Более того, с точки зрения учителя, события в игре и в истории формируют излюбленную тему детей, которую они всегда готовы обсуждать с большим энтузиазмом и раздвигать ее границы, объединяя ее с другими темами.
– Я все думаю про льва и про сон, – говорю я Джозефу во время полдника. – Ты сказал, что лев не мог попасть в сон, потому что змеи спали.
– Да, когда ты спишь, то ворота на замке.
– Ворота в сон?
– Оба ворота, да, Джозеф? – подхватывает Саймон. – Передние и задние, да?
– Ага. Джозеф, – взволнованно продолжает Алекс, – а что если злодей, ну вроде дракона, темного такого, может попасть внутрь, потому что он идет там, где нет ковра?
– И поэтому ты слышишь шаги? – спрашиваю я. – Потому что там ковра нет?
– Да, как у меня на кухне. Я слышу, как динозавр идет, у него шаги огромные.
Теперь все глядят на Алекса.
– Тогда сделай ловушку, – решает Джозеф. – И тогда он бух! – и свалится прямо в дыру, в подземелье.
– Джозеф, а как ты думаешь, пуговица Кэти может испугать льва в этом сне?
– Неа. Это не для снов.
Под этим, вероятно, подразумевается: в снах чужая магия не работает. – Но ты можешь про это рассказать историю, – великодушно добавляет он.
Это открытые диалоги. Поскольку дети сами придумывают исходные предпосылки, они могут бесконечно развивать вытекающие из них следствия. Они охотно обсуждают возникающие в связи с этим вопросы. Что происходит во сне? Какая магия может защитить спящего ребенка, который видит сон? Если ты можешь придумать разные концовки для одной истории, означает ли это, что историю контролировать проще, чем сновидение? Но если ты рассказываешь историю про сновидение, то, значит, это тоже своего рода контроль?

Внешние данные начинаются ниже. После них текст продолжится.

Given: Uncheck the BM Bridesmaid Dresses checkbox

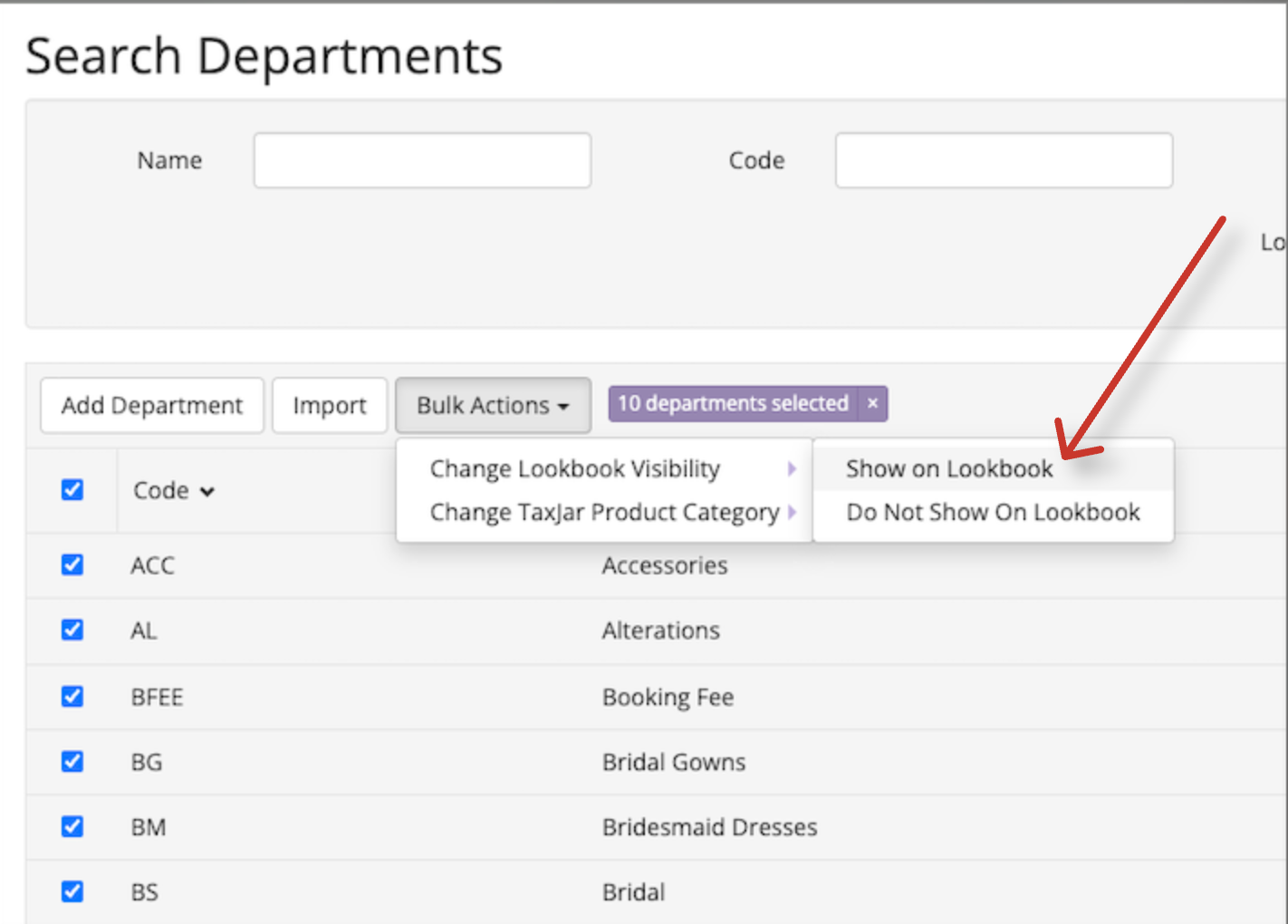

Все это очень серьезные и животрепещущие проблемы, которые исследуются в литературе и фольклоре классной комнаты. Но Джейсону они пока по-прежнему неинтересны. Его внимание приковано к игрушечному вертолетику.
– Этот пропеллер вращается быстрее, быстрее, быстрее!! – о нет, он сломался, сломался, мне нужно его починить!